The Official Android Remote
As a basis for comparison, let’s take a brief look at the official Android XBMC remote. Start it up and you can quickly browse your media:
Tap any category and you’ll be able to scroll through. The images can take a while to show up, but be patient and they will eventually:
There’s even a standard remote screen, with buttons for just about everything. It’s complete with a skin:
There’s not a lot to complain about here: it does everything a remote app should. But as you’ll learn, better apps exist for the job.
- Browse all of your local media, found quickly.
- Can be slow, depending on your network – no local caching for images.
- Does not offer alternative to on-screen remote.
Where to begin? Yatse Widget begins by giving you a great-looking remote, but tap the icon in the top-left and you’ll be able to browse almost every piece of media on your computer. The interface for doing so looks great, too, making use of your banner art:
Unique among remotes, this app gives you a quick way to browse all of your add-ons. Even the icons show up:
Sadly, all tapping something does is open an app on-screen. You cannot explore its offerings within the remote. Still, it’s better than nothing.
Also completely unique, Yatse allows you to add a remote control widget to your Android’s homescreen. Add a large enough widget and you’ll even see what’s currently playing.
If you want constant, quick access to your media center computer you’re going to want this widget – but even without that, Yatsee is worth checking out.
- Clean user interface, though confusing at times.
- Files and thumbnails cached on device, so it’s speedy.
- Automatically scans network to find XBMC, making setup simple.
- Includes a virtual keyboard so you can avoid using the on-screen one.
- Can actually browse add-ons, though only at the top level.
Check out Yatse Widget on Google Play.
If you’re looking for an interface that feels Android-native, this is the one to check out. You’ll need to sync your library before you can explore, but when you do you’ll find a slick interface for browsing your TV shows, music and movies. Just look at this:
It’s clean, it’s organized and it’s intuitive. Hand this to someone without any savvy at all and they’ll be able to find something they want to watch (depending on your collection, of course). The actual remote is also clean and simple:
There’s a lot to love here, so check it out and explore.
- Great user interface – perhaps the best of the bunch.
- Includes shut down options for the computer running XBMC.
- Locally cached library only, meaning nothing will show up until you sync.
- Controls for a lot of things – even turning off or suspending the computer.
Download the Music Pump XBMC Remote from Google Play.
Looking for something simpler? You might be looking for Spooky. It’s easy to write this one off because of its homescreen, which perhaps lives up to its infantile name a little too well (Halloween font!). Don’t, however, because this is a solid Android XBMC remote.
Browsing your media is simple – no art to be found here. Just a simple folder structure:
Similarly, the actual remote control part of the app couldn’t be simpler: buttons are completely undecorated, leaving things simple.
There’s not a lot here, but some like it that way. I just wish it was a little faster.

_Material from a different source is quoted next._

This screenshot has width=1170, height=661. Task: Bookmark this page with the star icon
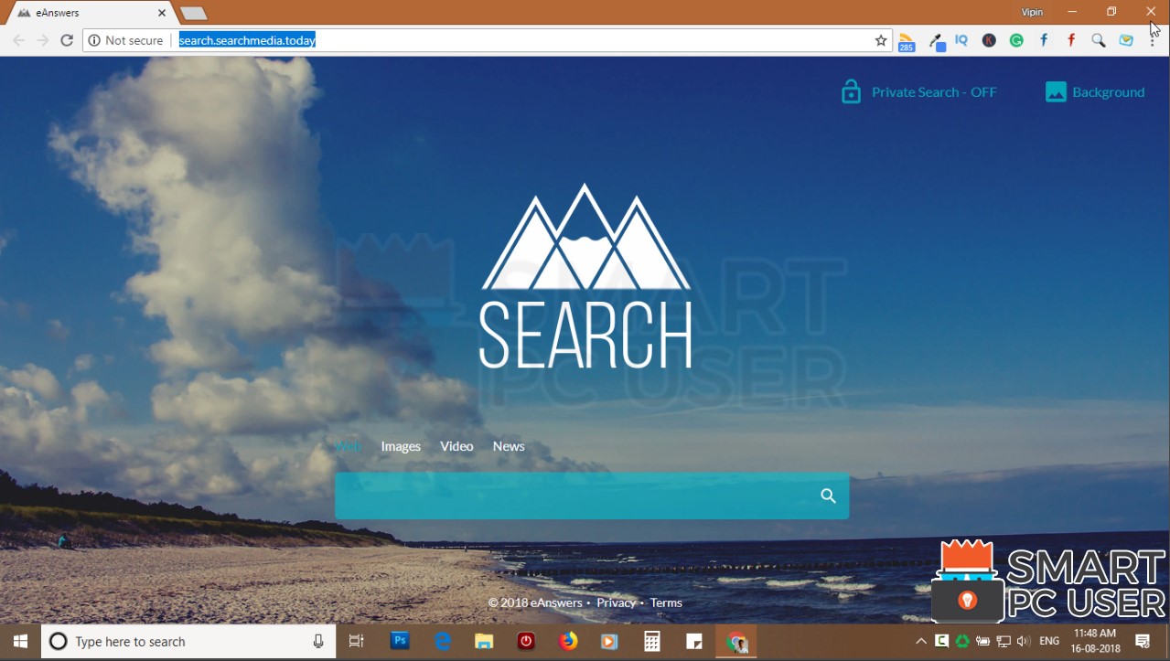coord(879,40)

- Kind of slow compared to other apps.
- Homepage might turn some people off.
- Great for people looking for something simple.
Download Spooky from Google Play.
Looking for something even simpler? AndMote is here for you. With your library on the left and buttons on the right, AndMote just might win you over with its single-screen approach.
It’s simple, but it also works quite well.
- Simple interface for quick browsing.
- Browse media without leaving the remote interface.
- Offers keyboard in place of on-screen one.
Check out AndMote on Google Play.
And The Winner Is…
I’ve got to say, for me this isn’t hard. Yatse is the best XBMC remote in this list, hands down. With it you can browser practically everything your media center has to offer, and to top everything off there’s a widget on your homescreen for quick access. The interface is great – though not perfect – and setting up is dead simple. If there’s a better Android XBMC remote out there I’ve never heard of it.
What’s your favorite? Let me know in the comments below, along with any other XBMC secrets you’d like to share. We’ve outlined more than a few XBMC tips and tricks, but I’m sure there’s more out there.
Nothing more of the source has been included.